* [PROBLEM DETAILS]: Reproduce the rows below from the one containing "Identify the location of credit-link: clinicaloptions.com." through the end of the rows, both ends included and requests included, but multiply every coordinate in the answers by 1.15 and round each result to a whole number, with halves rounded up. Omit the pictures from your response.

Data records:
• • • • • • •

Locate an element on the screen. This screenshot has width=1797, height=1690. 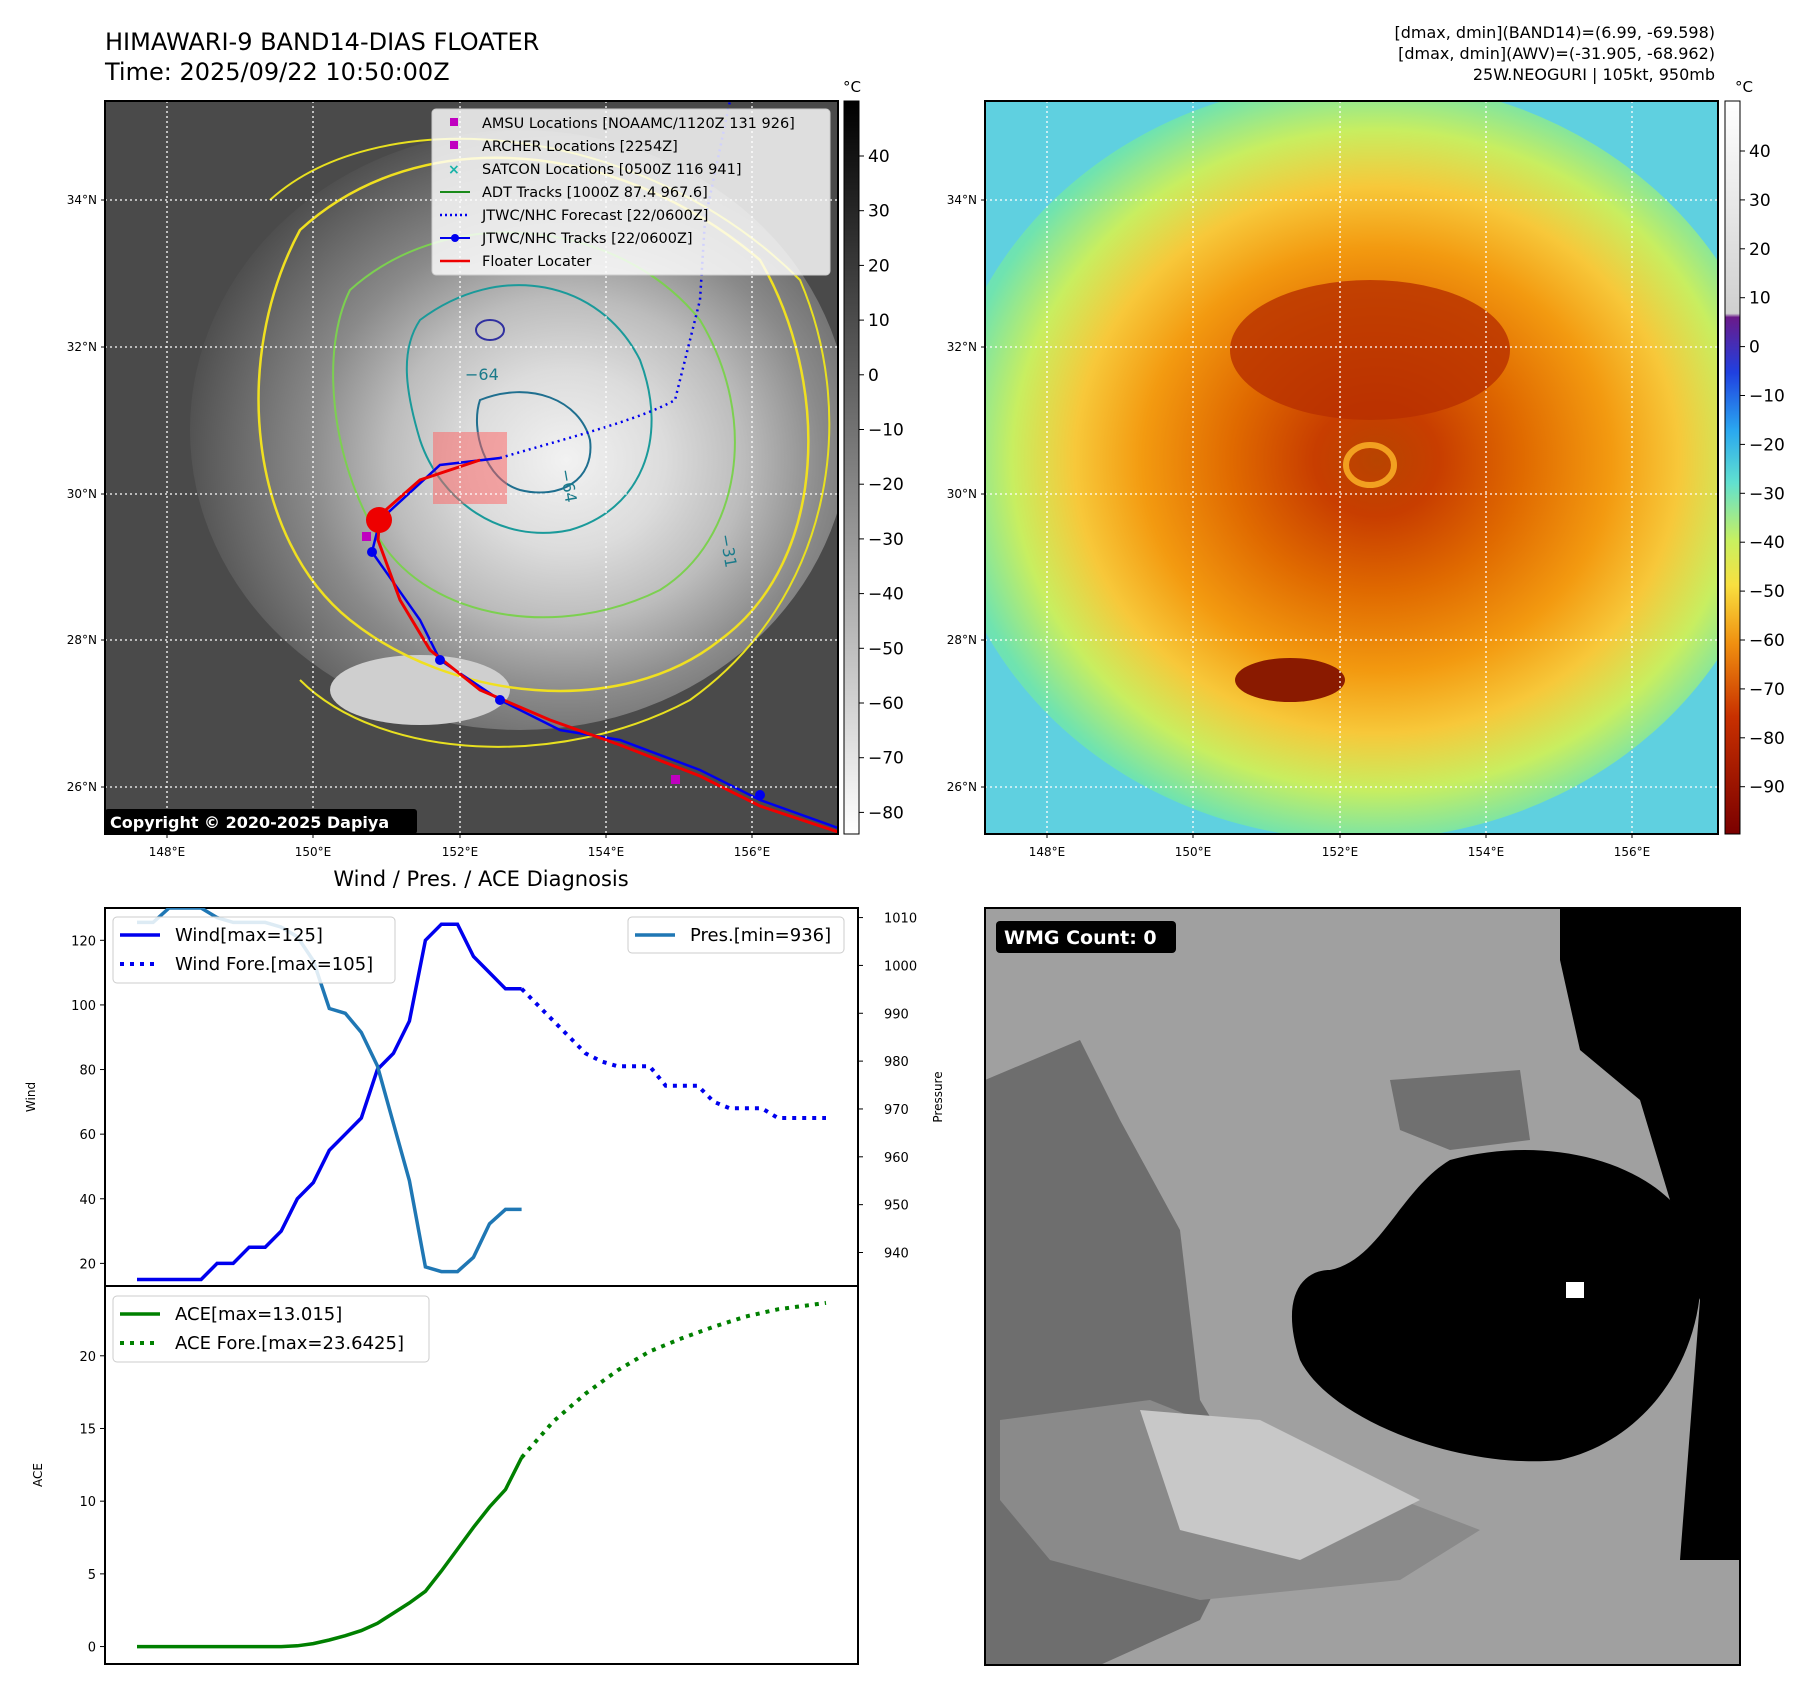
ace-tick-label: 5 is located at coordinates (92, 1576).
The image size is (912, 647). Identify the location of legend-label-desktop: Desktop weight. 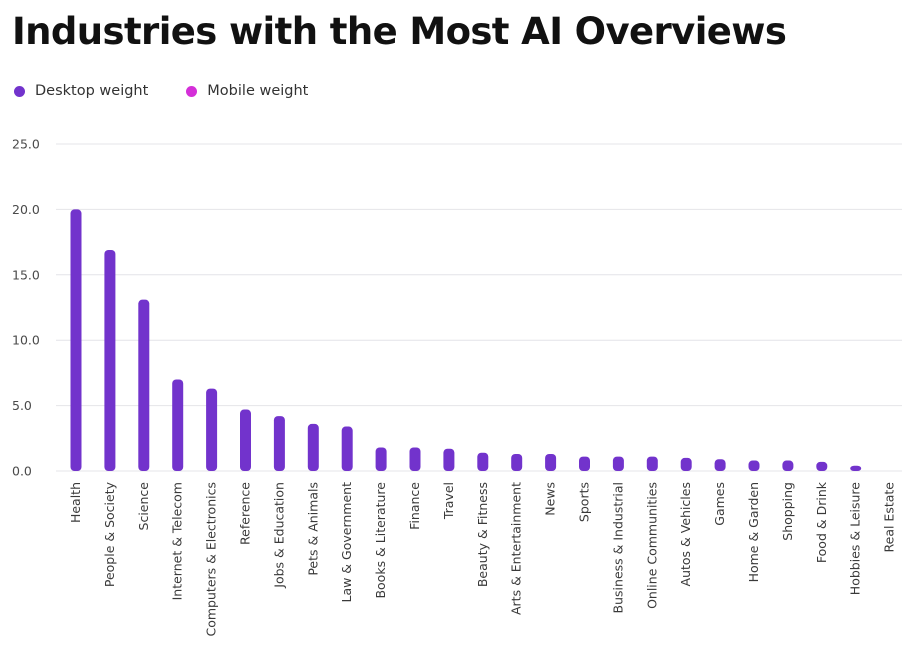
(92, 91).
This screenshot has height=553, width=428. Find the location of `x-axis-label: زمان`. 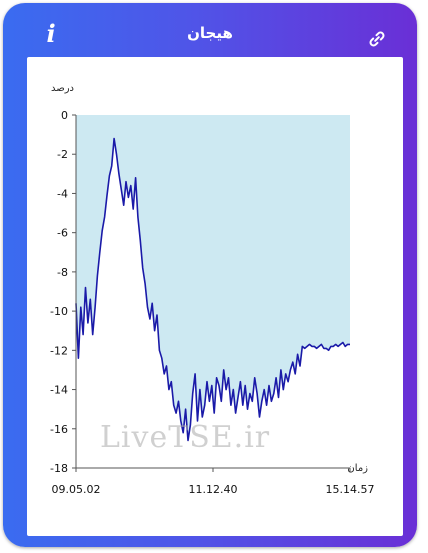

x-axis-label: زمان is located at coordinates (358, 468).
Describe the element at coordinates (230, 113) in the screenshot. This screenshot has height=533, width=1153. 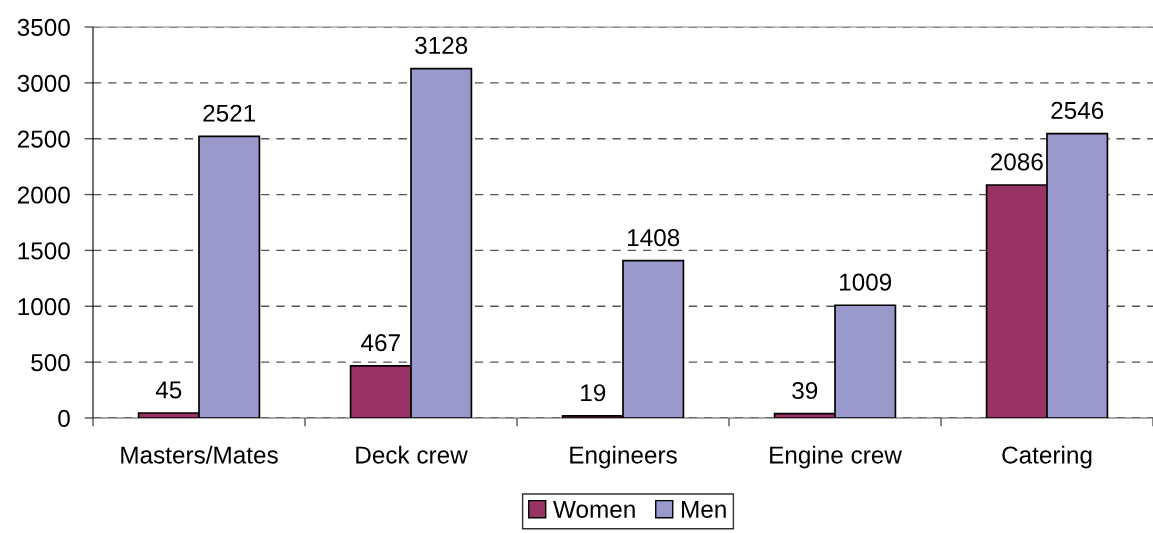
I see `data-label: 2521` at that location.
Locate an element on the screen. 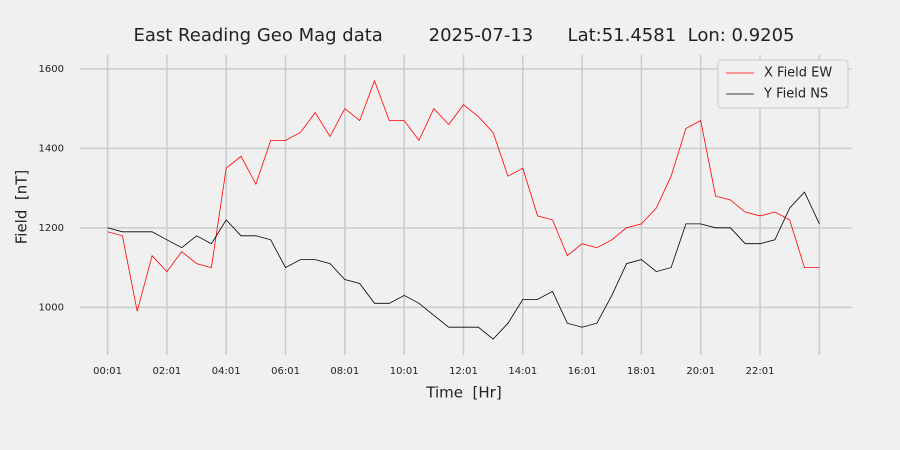 Image resolution: width=900 pixels, height=450 pixels. x-tick-label: 10:01 is located at coordinates (404, 372).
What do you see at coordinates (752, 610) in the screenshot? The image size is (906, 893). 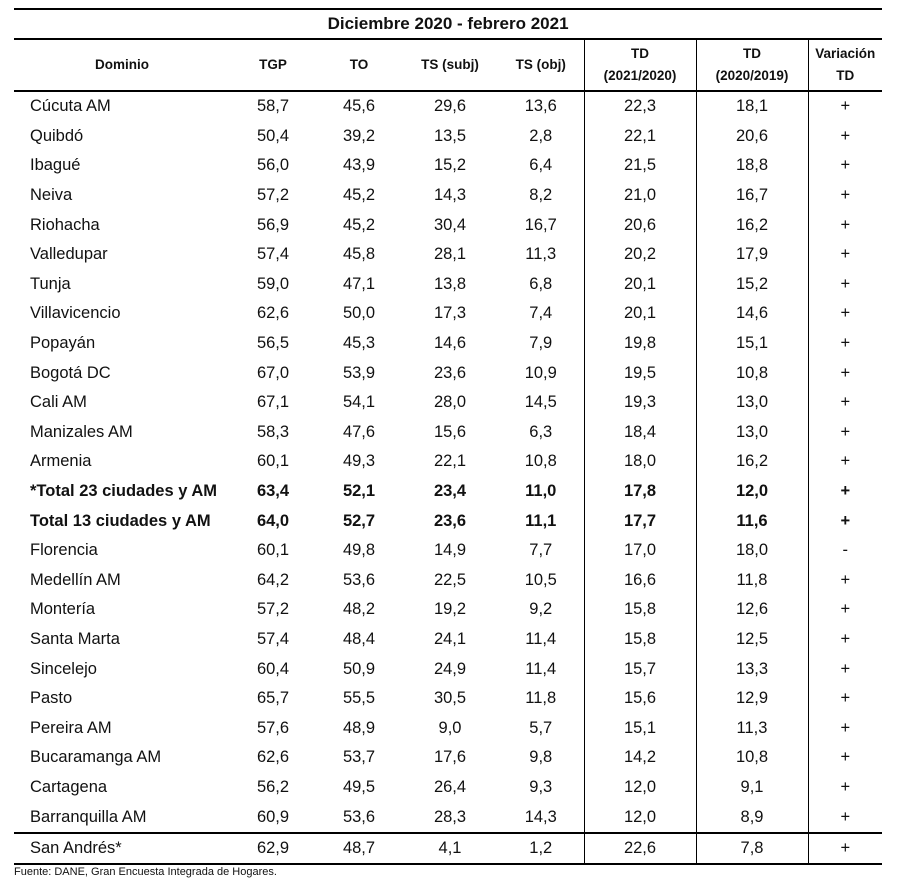 I see `cell-td-2020-2019: 12,6` at bounding box center [752, 610].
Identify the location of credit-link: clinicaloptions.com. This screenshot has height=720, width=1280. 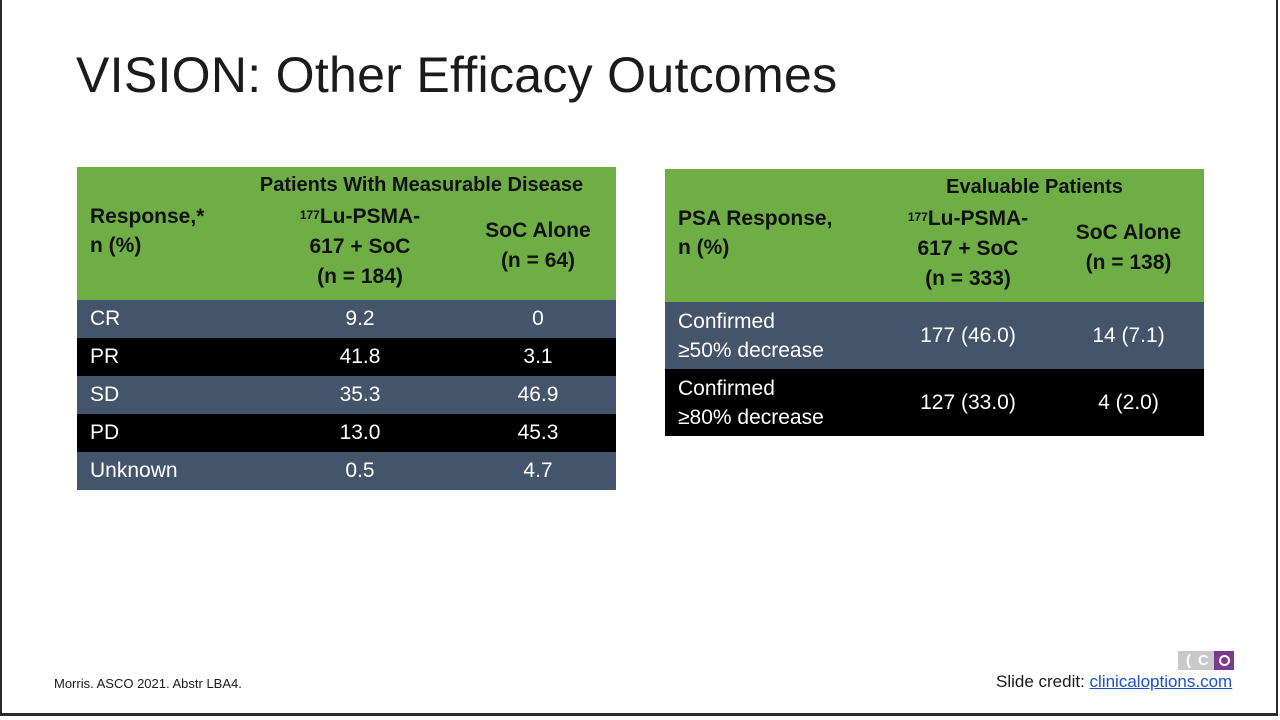
(1161, 682).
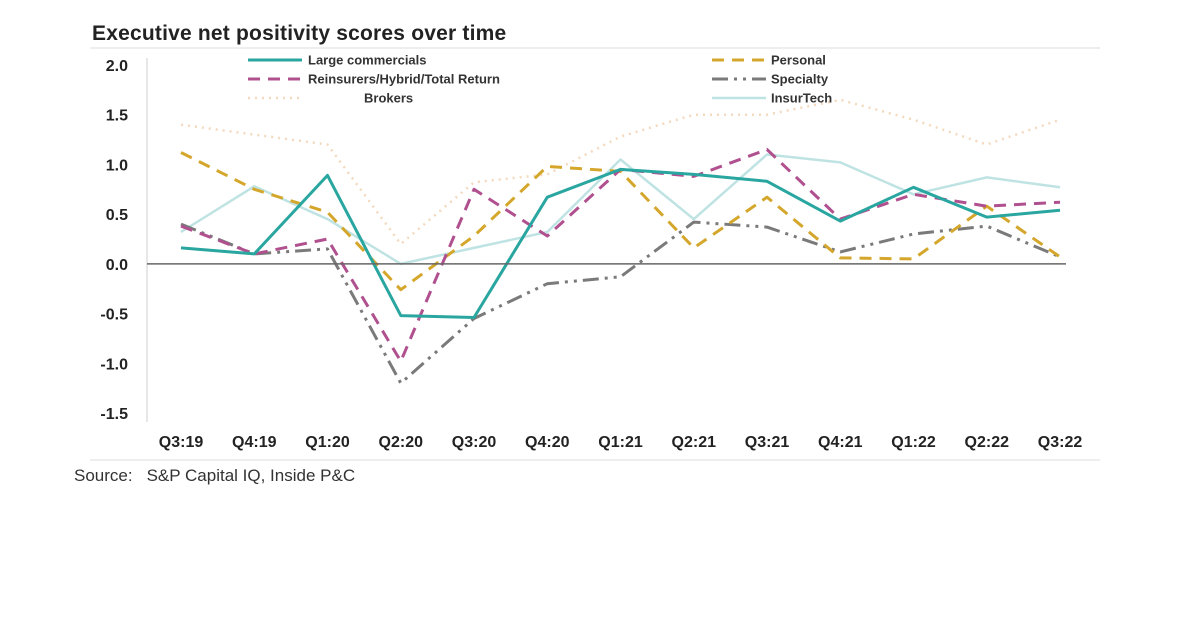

• • • • • • •

* [EXERCISE RESPONSE]:
Identify the location of credit-link: clinicaloptions.com. This screenshot has height=720, width=1280. 
(1335, 784).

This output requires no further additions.